(Stored data)
- - - - -
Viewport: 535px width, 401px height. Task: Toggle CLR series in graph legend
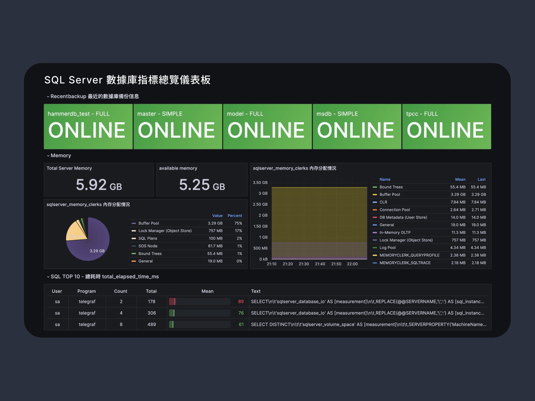tap(383, 202)
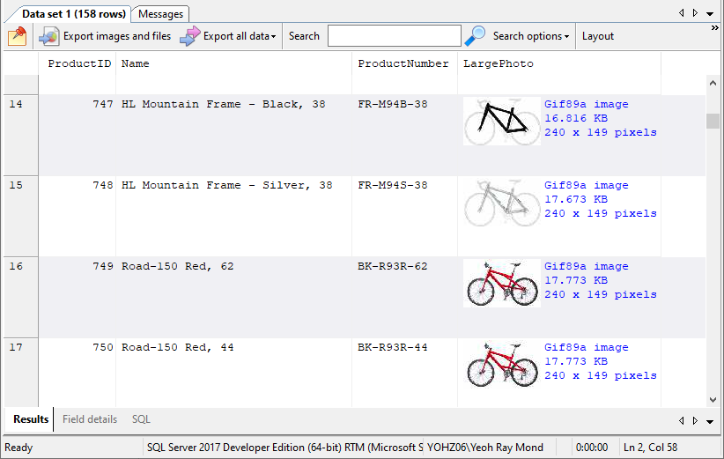Click the Export images and files icon
724x459 pixels.
click(49, 36)
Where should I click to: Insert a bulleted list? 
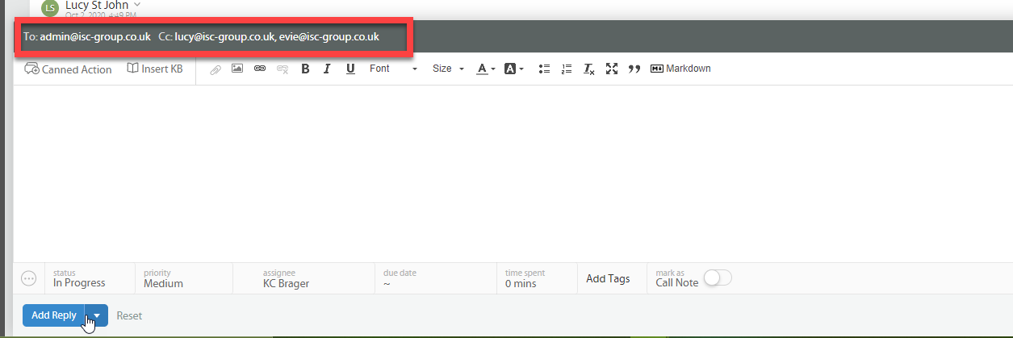(544, 69)
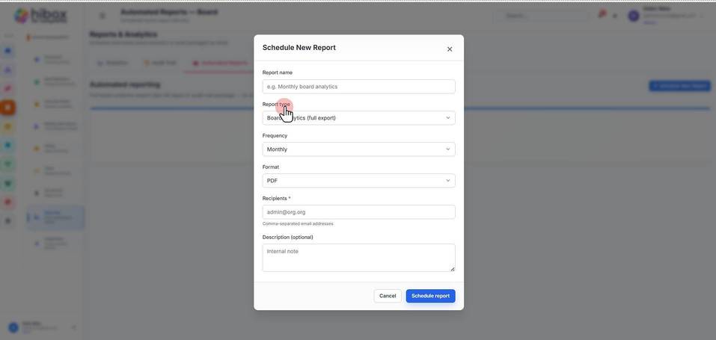
Task: Switch to the Statistics tab
Action: pos(113,63)
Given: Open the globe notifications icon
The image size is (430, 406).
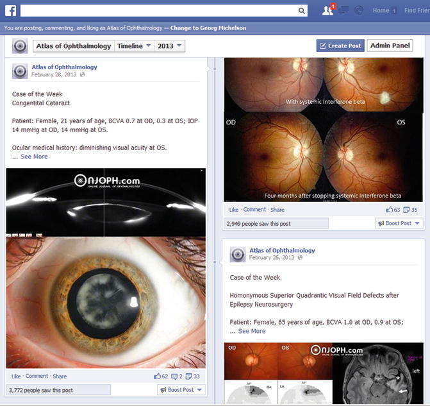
- - - - -
EXERCISE INSTRUCTIONS
Omit every picture while printing the data word for word.

ANSWER TO THIS EXERCISE
Viewport: 535px width, 401px height. Task: Toggle CLR series in graph legend
tap(383, 202)
Click the Export images and files icon
724x459 pixels.
click(49, 36)
Where should I click to: Insert a bulleted list? 
(544, 69)
Task: Switch to the Statistics tab
Action: pos(113,63)
Given: Open the globe notifications icon
The image size is (430, 406).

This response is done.